→ DESCRIPTION OF THE TASK: The expected output is the set of lines below beginning at the one that contains "1468x812 pixels." and ending at the final line, reproduced exactly.

→ RECORD SET:
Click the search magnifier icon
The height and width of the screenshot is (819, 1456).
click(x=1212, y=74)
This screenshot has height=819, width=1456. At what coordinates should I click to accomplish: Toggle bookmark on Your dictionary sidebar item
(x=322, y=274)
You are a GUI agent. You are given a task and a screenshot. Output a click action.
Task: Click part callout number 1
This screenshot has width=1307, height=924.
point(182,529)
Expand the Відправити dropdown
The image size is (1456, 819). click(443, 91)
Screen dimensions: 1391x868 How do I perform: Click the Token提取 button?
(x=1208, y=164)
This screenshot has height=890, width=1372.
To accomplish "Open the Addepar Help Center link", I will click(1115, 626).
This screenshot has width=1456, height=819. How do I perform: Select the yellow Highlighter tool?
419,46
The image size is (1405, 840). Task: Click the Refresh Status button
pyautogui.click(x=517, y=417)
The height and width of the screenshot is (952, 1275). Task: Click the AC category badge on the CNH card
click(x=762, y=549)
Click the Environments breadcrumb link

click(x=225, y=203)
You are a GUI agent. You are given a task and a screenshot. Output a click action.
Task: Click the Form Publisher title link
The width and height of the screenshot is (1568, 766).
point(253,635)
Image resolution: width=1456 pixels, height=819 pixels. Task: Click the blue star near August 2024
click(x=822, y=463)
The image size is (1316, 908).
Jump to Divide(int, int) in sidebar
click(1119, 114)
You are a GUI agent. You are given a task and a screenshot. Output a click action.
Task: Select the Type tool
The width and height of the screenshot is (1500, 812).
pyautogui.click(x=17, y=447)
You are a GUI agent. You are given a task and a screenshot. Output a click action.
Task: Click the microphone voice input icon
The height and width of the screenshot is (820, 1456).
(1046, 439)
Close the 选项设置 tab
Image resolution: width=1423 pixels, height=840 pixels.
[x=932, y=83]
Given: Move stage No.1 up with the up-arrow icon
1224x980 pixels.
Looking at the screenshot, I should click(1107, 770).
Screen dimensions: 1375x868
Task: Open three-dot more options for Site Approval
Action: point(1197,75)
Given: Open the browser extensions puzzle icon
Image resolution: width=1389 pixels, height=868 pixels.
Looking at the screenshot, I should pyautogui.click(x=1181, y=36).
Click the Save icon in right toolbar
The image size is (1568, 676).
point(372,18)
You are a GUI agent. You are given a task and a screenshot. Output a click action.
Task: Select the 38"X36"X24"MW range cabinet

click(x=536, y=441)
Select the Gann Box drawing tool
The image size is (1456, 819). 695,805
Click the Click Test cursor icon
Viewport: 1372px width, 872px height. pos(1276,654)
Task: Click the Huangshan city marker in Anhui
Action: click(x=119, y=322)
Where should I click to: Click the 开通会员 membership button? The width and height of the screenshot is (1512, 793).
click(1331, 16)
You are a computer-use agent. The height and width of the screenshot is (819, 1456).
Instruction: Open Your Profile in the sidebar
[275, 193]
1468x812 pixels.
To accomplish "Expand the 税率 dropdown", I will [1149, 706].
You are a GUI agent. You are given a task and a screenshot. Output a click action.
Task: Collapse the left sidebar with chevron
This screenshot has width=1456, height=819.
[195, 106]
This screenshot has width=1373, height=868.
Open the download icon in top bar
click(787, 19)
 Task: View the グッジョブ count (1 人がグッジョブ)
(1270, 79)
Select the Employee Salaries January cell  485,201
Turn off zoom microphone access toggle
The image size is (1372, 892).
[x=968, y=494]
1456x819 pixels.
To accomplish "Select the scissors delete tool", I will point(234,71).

→ RESULT OF THE EXERCISE:
1468x812 pixels.
To accomplish "Expand the 税率 dropdown", I will [1149, 706].
You are a GUI agent. You are given a task and a screenshot. Output a click action.
Task: Collapse the left sidebar with chevron
This screenshot has width=1456, height=819.
[195, 106]
This screenshot has width=1373, height=868.
Open the download icon in top bar
click(787, 19)
 Task: View the グッジョブ count (1 人がグッジョブ)
(1270, 79)
Select the Employee Salaries January cell  485,201
Turn off zoom microphone access toggle
The image size is (1372, 892).
[x=968, y=494]
1456x819 pixels.
To accomplish "Select the scissors delete tool", I will point(234,71).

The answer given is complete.